• [Problem details]: Retype the records below word for word, starting with the line that contains "is (618, 1812)." and going on through the line that contains "legend-item-jol-van: Jól van is".
--- Source records ---
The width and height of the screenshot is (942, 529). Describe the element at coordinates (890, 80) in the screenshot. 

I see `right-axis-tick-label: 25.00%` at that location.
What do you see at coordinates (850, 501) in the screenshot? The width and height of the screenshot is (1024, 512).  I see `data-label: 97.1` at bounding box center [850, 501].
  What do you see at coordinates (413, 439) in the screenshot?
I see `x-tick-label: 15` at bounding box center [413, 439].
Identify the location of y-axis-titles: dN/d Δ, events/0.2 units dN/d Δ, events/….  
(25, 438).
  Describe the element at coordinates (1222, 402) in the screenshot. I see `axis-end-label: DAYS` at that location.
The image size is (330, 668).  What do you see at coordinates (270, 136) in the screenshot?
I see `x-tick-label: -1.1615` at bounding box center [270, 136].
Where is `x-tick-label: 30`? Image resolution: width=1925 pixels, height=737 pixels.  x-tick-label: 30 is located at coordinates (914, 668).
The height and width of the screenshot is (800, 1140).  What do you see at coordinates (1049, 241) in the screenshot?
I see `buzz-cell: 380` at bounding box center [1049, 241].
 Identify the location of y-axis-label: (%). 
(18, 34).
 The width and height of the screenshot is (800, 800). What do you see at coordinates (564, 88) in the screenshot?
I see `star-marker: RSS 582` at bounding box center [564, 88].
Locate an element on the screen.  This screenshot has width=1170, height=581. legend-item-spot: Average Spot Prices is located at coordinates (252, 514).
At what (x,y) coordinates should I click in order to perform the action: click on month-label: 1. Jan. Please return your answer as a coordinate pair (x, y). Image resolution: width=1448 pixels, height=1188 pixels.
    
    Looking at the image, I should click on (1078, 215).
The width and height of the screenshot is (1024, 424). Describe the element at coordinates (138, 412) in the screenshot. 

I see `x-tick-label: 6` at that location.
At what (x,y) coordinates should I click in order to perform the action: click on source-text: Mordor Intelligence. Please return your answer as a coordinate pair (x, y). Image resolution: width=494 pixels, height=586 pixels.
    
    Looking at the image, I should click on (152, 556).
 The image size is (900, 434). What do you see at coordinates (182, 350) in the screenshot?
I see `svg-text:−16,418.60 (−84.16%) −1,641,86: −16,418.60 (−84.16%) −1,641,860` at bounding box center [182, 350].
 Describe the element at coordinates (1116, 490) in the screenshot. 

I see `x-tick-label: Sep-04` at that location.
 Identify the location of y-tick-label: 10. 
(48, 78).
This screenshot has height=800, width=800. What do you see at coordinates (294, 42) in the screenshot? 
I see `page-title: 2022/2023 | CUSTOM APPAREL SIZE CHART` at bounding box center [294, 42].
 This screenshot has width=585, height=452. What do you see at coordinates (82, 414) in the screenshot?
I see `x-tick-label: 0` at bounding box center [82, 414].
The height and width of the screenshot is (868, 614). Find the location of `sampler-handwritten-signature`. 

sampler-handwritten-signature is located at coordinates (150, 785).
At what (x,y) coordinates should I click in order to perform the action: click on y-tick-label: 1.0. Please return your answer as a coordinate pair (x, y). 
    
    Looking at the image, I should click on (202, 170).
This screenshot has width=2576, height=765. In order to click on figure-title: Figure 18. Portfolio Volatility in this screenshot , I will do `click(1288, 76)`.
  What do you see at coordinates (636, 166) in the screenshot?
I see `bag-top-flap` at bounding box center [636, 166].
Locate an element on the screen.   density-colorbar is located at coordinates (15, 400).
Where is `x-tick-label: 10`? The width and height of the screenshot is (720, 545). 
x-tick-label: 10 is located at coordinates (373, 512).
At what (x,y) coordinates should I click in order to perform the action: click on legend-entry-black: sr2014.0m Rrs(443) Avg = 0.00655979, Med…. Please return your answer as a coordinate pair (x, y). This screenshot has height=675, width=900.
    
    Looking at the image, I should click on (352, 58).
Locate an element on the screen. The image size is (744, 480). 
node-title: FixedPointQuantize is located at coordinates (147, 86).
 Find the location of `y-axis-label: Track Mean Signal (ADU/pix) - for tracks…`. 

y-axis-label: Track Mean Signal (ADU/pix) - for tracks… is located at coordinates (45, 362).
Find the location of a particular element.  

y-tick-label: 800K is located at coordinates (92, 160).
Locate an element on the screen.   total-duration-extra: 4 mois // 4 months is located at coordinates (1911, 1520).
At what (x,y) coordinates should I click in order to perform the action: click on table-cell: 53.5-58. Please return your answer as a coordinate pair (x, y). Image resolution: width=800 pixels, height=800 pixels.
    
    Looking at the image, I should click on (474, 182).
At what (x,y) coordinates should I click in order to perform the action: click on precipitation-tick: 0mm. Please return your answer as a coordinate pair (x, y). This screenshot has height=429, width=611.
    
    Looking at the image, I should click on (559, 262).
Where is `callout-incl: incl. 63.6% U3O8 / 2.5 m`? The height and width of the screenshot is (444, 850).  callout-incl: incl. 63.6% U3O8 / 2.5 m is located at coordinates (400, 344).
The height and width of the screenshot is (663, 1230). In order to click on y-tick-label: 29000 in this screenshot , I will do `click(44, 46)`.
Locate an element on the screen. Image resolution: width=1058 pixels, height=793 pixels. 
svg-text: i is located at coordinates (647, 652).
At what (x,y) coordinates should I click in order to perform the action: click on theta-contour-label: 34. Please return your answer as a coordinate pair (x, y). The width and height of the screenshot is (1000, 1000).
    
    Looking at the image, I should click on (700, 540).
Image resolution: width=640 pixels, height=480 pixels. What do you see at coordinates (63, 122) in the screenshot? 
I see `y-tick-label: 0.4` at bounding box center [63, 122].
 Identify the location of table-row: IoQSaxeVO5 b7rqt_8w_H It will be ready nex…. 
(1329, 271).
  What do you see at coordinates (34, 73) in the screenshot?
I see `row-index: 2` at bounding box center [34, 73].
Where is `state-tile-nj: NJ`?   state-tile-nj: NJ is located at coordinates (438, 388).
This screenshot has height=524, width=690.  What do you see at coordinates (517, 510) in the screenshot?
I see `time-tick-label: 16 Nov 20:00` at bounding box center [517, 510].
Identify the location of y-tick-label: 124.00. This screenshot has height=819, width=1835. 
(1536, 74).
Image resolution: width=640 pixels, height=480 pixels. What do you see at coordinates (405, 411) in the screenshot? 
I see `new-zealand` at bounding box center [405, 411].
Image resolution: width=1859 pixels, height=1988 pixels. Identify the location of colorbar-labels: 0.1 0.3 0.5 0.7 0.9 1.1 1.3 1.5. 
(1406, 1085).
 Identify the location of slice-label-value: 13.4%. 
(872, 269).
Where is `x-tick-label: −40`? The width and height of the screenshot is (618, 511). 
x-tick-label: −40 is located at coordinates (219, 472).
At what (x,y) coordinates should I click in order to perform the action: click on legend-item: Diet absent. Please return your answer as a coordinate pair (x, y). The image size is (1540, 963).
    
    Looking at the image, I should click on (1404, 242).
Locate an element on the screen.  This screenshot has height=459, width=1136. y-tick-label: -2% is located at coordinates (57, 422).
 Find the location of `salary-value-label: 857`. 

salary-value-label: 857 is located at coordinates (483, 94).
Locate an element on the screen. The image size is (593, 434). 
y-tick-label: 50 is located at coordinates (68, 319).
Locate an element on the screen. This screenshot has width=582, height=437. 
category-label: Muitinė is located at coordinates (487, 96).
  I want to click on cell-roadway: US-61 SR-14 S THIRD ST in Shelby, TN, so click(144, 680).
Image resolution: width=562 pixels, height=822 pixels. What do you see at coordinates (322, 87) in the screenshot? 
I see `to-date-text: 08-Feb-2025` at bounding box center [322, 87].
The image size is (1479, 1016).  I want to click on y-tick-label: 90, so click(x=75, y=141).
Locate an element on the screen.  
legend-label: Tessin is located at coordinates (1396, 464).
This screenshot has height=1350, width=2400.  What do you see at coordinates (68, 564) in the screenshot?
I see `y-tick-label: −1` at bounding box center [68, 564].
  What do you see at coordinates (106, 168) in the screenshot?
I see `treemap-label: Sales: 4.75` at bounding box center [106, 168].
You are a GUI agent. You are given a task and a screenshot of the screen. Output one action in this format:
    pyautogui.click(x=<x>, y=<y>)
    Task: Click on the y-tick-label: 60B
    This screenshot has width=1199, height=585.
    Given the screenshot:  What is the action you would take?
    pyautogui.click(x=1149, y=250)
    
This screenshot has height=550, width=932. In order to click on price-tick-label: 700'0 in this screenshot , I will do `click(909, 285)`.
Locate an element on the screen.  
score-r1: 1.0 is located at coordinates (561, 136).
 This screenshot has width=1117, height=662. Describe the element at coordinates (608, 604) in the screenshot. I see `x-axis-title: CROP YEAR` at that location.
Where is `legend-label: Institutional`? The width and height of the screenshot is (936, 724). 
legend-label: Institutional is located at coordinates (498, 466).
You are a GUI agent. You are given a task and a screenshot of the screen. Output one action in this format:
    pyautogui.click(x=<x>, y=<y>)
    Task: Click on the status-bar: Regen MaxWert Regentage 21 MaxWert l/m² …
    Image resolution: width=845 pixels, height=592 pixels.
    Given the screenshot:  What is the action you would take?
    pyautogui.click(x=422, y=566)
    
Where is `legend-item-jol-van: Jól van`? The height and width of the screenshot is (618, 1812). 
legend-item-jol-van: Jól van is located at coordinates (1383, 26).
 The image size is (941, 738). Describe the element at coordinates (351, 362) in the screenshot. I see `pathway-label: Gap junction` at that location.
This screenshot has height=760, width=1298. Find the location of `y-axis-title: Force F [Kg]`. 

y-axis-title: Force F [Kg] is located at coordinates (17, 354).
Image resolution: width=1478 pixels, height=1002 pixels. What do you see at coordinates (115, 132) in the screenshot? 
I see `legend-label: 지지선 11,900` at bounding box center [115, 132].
---
• [Problem solution]:
Where is `legend-item-jol-van: Jól van`? The height and width of the screenshot is (618, 1812). 
legend-item-jol-van: Jól van is located at coordinates (1383, 26).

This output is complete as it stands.